How to complete this task: Please read the records below and return each line holding the string "computer".

Data extracted from a collection:
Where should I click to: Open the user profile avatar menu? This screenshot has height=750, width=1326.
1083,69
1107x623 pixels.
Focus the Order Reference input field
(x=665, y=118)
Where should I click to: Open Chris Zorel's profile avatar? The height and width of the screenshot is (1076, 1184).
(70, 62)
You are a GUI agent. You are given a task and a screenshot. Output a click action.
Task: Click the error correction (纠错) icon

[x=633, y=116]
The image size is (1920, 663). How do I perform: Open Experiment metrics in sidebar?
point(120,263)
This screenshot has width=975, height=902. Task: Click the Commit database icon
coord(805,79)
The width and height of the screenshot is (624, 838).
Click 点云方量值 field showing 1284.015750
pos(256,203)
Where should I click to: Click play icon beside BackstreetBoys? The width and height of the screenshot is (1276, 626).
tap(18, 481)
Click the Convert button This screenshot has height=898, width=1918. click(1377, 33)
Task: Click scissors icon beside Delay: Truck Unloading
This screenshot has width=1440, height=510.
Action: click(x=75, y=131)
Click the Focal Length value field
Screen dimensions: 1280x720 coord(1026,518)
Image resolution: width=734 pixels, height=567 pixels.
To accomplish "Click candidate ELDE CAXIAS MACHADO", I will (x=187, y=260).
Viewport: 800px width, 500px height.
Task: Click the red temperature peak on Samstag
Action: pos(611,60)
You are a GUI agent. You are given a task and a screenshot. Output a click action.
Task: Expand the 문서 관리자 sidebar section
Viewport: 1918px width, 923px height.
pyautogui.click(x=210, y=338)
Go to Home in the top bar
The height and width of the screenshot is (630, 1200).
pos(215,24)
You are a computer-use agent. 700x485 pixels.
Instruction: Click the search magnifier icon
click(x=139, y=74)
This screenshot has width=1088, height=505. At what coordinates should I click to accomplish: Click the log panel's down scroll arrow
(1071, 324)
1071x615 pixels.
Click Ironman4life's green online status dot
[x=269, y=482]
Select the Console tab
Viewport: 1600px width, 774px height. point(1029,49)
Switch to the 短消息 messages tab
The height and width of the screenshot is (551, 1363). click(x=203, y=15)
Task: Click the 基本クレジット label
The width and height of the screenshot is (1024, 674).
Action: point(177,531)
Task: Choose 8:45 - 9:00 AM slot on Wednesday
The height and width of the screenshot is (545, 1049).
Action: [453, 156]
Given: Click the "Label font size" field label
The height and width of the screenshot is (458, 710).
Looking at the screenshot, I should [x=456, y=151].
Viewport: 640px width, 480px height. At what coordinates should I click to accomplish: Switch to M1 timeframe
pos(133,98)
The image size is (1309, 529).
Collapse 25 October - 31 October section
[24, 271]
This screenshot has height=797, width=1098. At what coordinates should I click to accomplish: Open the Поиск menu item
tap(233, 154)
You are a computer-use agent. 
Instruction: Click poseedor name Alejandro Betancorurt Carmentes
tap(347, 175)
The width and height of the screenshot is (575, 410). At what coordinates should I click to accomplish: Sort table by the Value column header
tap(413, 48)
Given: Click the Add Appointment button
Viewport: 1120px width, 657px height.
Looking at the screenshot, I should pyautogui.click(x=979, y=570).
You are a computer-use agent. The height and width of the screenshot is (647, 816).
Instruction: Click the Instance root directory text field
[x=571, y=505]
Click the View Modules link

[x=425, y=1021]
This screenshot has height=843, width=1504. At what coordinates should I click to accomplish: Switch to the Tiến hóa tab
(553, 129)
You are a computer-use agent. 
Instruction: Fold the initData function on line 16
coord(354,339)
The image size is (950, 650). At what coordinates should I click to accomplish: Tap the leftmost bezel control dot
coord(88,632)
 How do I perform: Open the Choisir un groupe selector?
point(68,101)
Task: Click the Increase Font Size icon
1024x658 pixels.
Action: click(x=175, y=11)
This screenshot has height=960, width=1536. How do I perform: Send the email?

Written solution:
You are a computer-use agent. 700x485 pixels.
You are a computer-use agent. 
You are a computer-use agent. The height and width of the screenshot is (647, 816).
You are a computer-use agent. 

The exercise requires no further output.